- Opening Delimiter -

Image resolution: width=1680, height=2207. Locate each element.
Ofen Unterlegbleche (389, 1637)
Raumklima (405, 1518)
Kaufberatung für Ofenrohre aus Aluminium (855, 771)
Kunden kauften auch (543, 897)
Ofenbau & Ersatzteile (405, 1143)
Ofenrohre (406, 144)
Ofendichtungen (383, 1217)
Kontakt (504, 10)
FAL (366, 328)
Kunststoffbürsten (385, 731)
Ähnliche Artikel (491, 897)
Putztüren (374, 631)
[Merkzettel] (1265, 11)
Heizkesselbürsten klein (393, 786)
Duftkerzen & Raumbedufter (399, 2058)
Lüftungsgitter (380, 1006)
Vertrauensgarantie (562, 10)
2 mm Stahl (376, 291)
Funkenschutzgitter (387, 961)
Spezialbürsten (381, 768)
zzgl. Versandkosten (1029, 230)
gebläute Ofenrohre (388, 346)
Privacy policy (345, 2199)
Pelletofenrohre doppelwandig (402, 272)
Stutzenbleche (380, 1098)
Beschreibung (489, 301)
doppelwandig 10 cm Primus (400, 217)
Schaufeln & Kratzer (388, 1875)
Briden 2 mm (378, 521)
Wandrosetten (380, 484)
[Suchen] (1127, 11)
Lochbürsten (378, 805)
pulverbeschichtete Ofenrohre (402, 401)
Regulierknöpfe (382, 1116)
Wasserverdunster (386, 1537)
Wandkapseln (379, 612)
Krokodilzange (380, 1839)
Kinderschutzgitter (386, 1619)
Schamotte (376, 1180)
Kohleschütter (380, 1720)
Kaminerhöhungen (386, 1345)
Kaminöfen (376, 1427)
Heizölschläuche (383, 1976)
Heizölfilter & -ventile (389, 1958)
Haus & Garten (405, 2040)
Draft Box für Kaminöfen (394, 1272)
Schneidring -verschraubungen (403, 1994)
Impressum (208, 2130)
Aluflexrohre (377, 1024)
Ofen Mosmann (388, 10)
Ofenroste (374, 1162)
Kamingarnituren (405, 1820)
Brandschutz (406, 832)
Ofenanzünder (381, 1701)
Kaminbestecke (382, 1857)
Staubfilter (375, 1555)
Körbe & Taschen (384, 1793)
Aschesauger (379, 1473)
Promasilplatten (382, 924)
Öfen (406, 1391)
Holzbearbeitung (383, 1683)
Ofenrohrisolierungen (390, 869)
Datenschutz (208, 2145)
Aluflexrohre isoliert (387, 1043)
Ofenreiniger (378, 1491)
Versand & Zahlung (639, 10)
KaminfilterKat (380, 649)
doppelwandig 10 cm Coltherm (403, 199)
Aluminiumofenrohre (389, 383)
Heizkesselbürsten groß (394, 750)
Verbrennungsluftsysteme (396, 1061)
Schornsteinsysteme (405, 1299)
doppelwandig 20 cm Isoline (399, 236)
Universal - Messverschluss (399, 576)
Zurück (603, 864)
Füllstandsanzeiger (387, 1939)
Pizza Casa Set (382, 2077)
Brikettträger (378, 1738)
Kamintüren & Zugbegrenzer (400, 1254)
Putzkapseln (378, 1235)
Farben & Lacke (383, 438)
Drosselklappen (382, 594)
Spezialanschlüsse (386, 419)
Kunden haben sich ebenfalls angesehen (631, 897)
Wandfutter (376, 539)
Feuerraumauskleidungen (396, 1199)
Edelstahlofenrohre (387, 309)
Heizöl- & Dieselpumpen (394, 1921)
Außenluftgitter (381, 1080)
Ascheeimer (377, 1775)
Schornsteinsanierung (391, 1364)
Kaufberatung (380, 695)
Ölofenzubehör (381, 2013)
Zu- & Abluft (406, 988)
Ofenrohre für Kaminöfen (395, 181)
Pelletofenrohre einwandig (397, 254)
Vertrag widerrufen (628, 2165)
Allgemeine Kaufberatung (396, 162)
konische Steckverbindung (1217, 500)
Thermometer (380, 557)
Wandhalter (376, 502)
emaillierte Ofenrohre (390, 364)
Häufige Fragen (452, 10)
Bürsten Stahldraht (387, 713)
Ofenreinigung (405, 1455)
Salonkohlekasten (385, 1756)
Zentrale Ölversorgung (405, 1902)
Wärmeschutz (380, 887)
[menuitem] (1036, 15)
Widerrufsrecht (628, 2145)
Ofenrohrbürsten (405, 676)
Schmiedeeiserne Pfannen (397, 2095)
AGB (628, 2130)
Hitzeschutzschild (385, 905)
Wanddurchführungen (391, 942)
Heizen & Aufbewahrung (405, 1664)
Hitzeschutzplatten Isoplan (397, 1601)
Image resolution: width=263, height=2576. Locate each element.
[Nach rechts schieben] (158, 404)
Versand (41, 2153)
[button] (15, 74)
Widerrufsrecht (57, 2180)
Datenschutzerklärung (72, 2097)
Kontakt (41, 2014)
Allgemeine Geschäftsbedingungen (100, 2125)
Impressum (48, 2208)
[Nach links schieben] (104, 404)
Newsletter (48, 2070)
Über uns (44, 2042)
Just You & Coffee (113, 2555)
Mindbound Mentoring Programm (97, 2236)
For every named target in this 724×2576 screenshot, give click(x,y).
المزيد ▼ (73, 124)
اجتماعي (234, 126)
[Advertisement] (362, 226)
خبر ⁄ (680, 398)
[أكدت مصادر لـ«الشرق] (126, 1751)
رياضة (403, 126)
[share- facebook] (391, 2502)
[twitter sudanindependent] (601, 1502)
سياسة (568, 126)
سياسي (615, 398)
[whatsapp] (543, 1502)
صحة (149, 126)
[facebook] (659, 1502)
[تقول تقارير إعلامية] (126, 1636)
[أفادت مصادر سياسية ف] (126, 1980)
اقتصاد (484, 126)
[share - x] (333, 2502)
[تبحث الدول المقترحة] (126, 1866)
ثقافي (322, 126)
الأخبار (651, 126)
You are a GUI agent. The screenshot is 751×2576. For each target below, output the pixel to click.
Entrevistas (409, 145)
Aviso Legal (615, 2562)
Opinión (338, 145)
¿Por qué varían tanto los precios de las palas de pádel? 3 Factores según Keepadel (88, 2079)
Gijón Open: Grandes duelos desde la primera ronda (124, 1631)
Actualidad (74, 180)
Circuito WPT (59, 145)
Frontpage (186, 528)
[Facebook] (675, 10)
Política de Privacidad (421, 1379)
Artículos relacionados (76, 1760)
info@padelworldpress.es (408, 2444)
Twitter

- Closing Delimiter -

- INSTRUCTIONS FOR THE TASK
Search the entries for the string "screenshot" and copy each line where it occurs.

- SOLUTION
For every named target in this 724×2576 screenshot, give click(x,y).
You are a GUI agent. The screenshot is 751×2576. For each target below, output the pixel to click.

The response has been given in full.